In the time of provisional quiet that followed for Clementina, she was held from the remorses and misgivings that had troubled her before Hinkle came. She still thought that she had let Dr. Welwright go away believing that she had not cared enough for the offer which had surprised her so much, and she blamed herself for not telling him how doubly bound she was to Gregory; though when she tried to put her sense of this in words to herself she could not make out that she was any more bound to him than she had been before they met in Florence, unless she wished to be so. Yet somehow in this time of respite, neither the regret for Dr. Welwright nor the question of Gregory persisted very strongly, and there were whole days when she realized before she slept that she had not thought of either.

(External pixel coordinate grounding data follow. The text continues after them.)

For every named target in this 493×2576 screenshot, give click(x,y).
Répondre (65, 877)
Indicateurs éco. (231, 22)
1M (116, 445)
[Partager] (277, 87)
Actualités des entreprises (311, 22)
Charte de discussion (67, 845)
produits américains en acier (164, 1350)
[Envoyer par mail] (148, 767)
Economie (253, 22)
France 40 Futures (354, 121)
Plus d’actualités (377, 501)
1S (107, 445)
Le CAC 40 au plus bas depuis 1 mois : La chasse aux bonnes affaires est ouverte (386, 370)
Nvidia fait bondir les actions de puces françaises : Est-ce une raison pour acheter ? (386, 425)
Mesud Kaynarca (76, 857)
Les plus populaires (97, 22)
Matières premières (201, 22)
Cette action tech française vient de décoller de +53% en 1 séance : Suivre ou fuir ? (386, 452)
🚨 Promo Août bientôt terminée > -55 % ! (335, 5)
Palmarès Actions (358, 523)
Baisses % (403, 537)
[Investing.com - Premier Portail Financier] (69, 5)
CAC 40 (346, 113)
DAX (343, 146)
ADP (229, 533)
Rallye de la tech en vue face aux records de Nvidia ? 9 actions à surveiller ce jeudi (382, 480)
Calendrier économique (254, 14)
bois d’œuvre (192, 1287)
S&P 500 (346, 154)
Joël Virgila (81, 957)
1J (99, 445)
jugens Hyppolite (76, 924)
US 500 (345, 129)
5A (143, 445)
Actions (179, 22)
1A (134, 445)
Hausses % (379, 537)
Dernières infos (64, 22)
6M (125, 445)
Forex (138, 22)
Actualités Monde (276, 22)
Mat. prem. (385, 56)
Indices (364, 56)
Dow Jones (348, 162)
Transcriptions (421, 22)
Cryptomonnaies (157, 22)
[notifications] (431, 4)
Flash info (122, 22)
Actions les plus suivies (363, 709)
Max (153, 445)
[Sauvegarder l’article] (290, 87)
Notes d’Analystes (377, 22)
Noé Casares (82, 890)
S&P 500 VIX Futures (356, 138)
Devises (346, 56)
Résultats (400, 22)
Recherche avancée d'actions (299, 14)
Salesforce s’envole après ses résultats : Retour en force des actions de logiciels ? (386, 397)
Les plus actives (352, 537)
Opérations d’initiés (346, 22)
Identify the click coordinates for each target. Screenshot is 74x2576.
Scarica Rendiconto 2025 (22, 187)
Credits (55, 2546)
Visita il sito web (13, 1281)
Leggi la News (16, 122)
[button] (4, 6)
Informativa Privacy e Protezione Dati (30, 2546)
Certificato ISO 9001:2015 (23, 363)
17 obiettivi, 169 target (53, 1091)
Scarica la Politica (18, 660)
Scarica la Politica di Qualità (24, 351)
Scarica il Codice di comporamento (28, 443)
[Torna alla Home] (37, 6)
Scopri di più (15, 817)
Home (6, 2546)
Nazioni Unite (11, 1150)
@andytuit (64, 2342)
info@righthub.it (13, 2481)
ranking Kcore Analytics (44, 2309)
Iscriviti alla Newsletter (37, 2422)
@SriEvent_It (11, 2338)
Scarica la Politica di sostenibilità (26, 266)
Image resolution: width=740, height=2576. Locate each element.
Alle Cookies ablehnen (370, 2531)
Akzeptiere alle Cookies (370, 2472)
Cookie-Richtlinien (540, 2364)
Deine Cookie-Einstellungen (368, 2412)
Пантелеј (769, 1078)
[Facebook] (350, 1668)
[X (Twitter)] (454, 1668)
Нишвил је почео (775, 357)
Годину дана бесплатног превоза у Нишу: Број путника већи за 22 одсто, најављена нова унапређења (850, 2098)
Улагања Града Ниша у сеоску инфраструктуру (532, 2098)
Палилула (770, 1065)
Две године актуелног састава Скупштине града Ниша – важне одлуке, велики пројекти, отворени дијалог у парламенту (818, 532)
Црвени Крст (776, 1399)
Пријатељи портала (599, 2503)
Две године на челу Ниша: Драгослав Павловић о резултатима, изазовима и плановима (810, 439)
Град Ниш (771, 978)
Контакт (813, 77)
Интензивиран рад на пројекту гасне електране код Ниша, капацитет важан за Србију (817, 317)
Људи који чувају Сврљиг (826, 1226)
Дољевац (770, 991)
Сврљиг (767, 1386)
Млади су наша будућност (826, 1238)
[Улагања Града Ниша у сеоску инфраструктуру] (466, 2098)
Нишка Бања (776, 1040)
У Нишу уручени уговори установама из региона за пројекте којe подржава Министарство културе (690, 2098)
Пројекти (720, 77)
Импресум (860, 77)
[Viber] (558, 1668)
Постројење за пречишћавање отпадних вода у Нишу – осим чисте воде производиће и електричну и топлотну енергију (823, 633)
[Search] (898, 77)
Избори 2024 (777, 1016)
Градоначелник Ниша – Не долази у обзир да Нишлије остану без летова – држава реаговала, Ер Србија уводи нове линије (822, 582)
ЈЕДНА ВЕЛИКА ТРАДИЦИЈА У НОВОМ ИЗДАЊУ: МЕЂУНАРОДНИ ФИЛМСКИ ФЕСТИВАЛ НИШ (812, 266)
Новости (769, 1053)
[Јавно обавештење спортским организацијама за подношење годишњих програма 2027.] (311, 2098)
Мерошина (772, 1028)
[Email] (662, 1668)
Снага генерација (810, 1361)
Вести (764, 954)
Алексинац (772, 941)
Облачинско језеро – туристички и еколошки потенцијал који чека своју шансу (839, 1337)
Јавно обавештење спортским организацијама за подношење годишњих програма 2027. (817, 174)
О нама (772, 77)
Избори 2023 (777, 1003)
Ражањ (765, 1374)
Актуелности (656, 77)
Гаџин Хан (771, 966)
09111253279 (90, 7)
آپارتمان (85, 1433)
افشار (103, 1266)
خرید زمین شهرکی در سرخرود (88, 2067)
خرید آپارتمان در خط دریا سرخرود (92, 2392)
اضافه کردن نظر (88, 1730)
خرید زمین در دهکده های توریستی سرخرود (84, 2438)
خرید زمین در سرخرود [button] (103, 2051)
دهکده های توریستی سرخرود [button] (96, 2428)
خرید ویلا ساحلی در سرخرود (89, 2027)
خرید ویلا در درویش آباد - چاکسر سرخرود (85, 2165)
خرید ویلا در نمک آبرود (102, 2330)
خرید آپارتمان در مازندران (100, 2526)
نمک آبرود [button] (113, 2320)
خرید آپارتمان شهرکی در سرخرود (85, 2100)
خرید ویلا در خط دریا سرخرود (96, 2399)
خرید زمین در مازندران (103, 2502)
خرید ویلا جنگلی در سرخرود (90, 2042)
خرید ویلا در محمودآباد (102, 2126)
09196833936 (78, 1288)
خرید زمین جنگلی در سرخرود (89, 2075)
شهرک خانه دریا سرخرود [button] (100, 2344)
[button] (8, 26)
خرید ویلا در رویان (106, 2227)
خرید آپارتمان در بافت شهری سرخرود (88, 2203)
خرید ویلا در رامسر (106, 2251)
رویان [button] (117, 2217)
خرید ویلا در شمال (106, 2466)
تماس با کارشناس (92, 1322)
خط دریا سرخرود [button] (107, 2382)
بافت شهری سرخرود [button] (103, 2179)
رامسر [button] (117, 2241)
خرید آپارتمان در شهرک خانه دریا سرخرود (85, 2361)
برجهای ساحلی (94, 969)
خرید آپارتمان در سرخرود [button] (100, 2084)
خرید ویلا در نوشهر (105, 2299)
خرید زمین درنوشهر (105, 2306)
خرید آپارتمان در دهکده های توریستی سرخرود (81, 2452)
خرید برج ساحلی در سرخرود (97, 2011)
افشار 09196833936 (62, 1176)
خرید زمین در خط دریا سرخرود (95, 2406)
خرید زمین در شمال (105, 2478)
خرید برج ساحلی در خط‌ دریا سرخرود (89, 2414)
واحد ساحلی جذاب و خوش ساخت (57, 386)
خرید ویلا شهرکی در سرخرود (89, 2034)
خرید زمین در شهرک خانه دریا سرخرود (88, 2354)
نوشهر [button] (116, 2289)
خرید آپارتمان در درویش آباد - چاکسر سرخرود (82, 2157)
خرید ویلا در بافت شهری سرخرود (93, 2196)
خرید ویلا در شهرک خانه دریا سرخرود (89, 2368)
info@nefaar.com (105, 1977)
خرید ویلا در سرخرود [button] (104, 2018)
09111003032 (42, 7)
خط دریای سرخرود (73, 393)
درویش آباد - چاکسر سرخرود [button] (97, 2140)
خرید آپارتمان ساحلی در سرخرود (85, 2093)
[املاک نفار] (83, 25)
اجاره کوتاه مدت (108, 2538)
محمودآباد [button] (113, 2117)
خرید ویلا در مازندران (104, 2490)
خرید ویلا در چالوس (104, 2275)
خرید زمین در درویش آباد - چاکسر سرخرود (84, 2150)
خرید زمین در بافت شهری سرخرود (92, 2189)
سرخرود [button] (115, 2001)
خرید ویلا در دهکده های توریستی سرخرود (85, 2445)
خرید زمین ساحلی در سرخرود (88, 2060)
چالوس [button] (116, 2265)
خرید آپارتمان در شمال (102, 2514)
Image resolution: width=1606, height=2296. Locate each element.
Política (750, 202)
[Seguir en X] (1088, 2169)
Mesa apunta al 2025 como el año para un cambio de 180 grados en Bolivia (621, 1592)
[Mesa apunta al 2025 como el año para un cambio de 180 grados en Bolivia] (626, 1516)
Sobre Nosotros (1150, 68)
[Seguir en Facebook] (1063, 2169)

She was in full favor again with Mrs. Lander, whom there was no one to embitter in her jealous affection. Hinkle formed their whole social world, and Mrs. Lander made the most of him. She was always having him to the dinners which her landlord served her from a restaurant in her apartment, and taking him out with Clementina in her gondola. He came into a kind of authority with them both which was as involuntary with him as with them, and was like an effect of his constant wish to be doing something for them.

One morning when they were all going out in Mrs. Lander's gondola, she sent Clementina back three times to their rooms for outer garments of differing density. When she brought the last Mrs. Lander frowned.

"This won't do. I've got to have something else—something lighter and warma."

"I can't go back any moa, Mrs. Landa," cried the girl, from the exasperation of her own nerves.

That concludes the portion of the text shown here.